The Java Javascript engine that is used supports all of ECMAScript 5.1, and does not support arrow funcitons or promises. You will also be unable to make any XMLHttpRequest calls in your javascript code. If you're curious for further limitations lookup information on the 'Nashorn' javascript engine.
This template simply reads datastore entities and writes them to GCS. The datstore entities are encoded as protobuf json.
These are the arguments that are optional / necessary for running the template:
-
--savePath
- Where to save your entities, this should be a unique path prefix.
- Example:
gs://mybackups/datastore/20170101-MyKind
-
--gqlQuery
- a GQL statement used to grab entity data.
- Example:
"SELECT * FROM MyKind"
-
--datastoreProject
- Project that hosts your datastore entities.

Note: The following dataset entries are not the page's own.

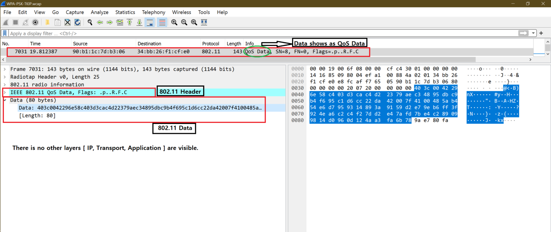551x232 pixels.
Task: Stop the running capture
Action: (x=15, y=22)
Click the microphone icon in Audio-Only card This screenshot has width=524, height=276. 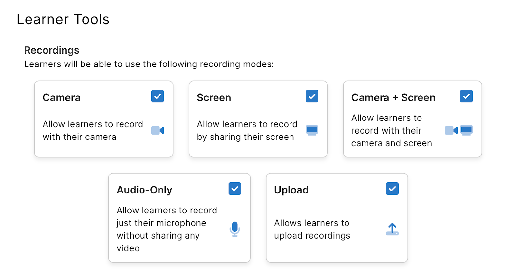click(x=234, y=229)
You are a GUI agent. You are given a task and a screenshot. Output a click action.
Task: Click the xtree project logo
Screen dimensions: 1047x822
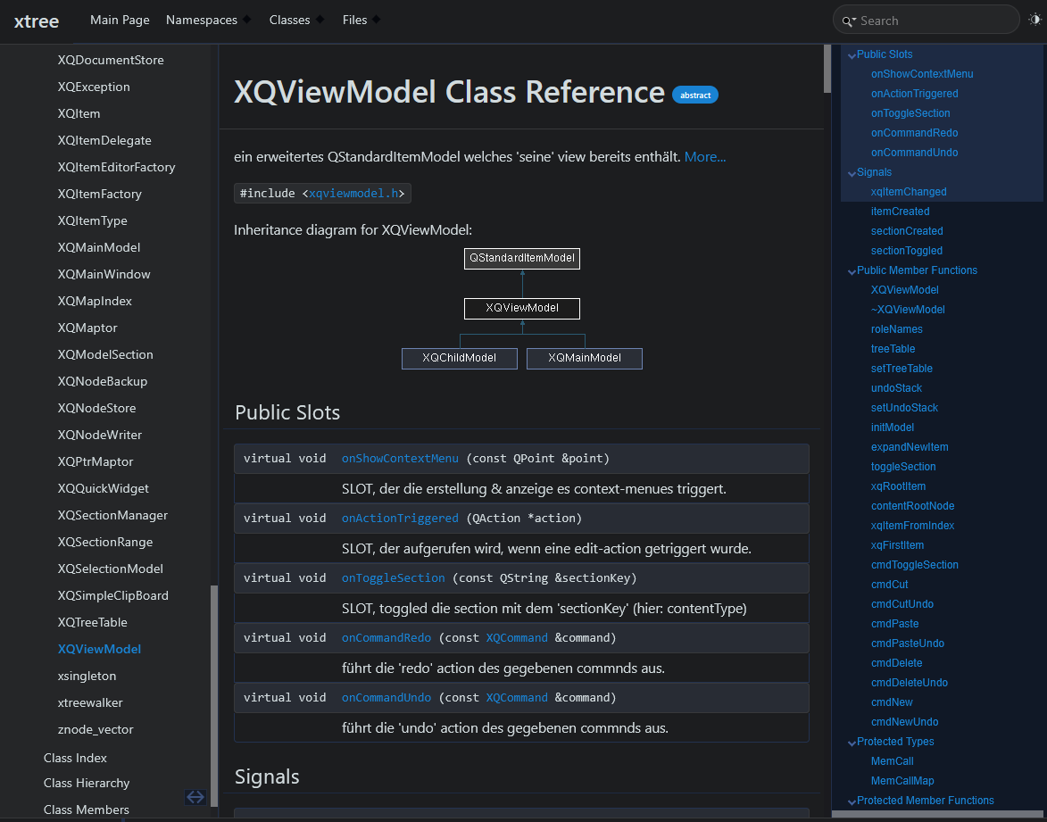tap(37, 21)
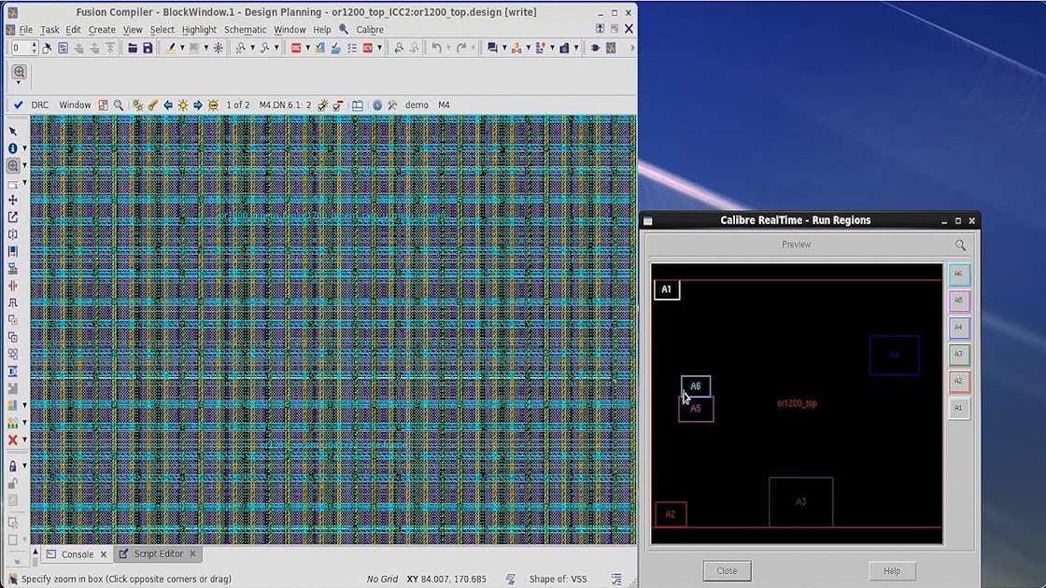Click the save (floppy disk) toolbar icon
This screenshot has width=1046, height=588.
click(148, 49)
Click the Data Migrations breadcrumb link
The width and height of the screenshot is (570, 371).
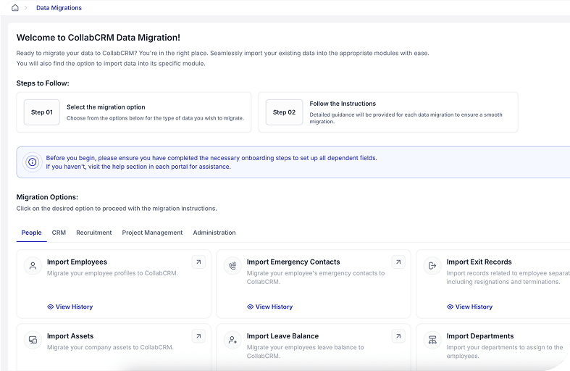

This is likely the same as the project running your dataflow job.
-
--jsTransformPath
- This paramter is optional. Leaving it out, or setting it to "" will cause no transform to run.
- Path Prefix to your Javascript Transform Function.

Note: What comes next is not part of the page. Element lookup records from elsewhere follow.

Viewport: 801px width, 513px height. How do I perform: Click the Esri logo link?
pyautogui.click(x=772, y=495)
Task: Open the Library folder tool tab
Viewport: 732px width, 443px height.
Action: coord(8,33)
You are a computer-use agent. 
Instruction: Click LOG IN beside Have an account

- Can be a path direct to a file to load a single javascript file, or a path to a folder to recursively load all the javascript files.
This template reads in newline seperated json strings in GCS, runs a transform, then parsing & saving the JSON as Datstore Entities.

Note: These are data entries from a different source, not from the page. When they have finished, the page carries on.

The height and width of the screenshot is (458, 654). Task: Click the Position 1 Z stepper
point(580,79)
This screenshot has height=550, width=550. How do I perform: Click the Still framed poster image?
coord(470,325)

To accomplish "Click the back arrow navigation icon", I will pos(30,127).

After your transform you need to have your Json follow the Entity Json Spec.
Here's an example json encoding of a Datastore Entity:
{
"key": {
"partitionId": {
"projectId": "teleport-test-170818"
},
"path": [
{
"kind": "SomeKind",
"name": "mykey"
}
]
},
"properties": {
"someBool": {
"booleanValue": true
},
"someText": {
"meaning": 15,
"stringValue": "some long text value.",
"excludeFromIndexes": true
},
"someNull": {
"nullValue": null
},
"someDateTime": {
"timestampValue": "2017-06-16T20:46:09.073Z"
},
"someKey": {
"keyValue": {
"partitionId": {
"projectId": "teleport-test-170818"
},
"path": [
{
"kind": "SomeKind",
"name": "someId"
}
]
}
},
"someInteger": {
"integerValue": "23"
},
"someArray": {
"arrayValue": {
"values": [
{
"stringValue": "arrValue1"
},
{
"stringValue": "arrValue2"
}
]
}
},
"someprop": {
"stringValue": "some value\t"
},
"someGeoPoint": {
"geoPointValue": {
"latitude": 90,
"longitude": -90
}
},
"someFloat": {
"doubleValue": 0.234
}
},
"transformProperty": 1497646921672
}
-
--jsonPathPrefix
- Where the newline seperated json is located.
- Example:
gs://mybackups/datastore/20170101-MyKind
-
--datastoreProject
- Project that hosts your datastore entities. This is likely the same as the project running your dataflow job.
-
--jsTransformPath
- This paramter is optional. Leaving it out, or setting it to "" will cause no transform to run.
- Path Prefix to your Javascript Transform Function.
- Can be a path direct to a file to load a single javascript file, or a path to a folder to recursively load all the javascript files.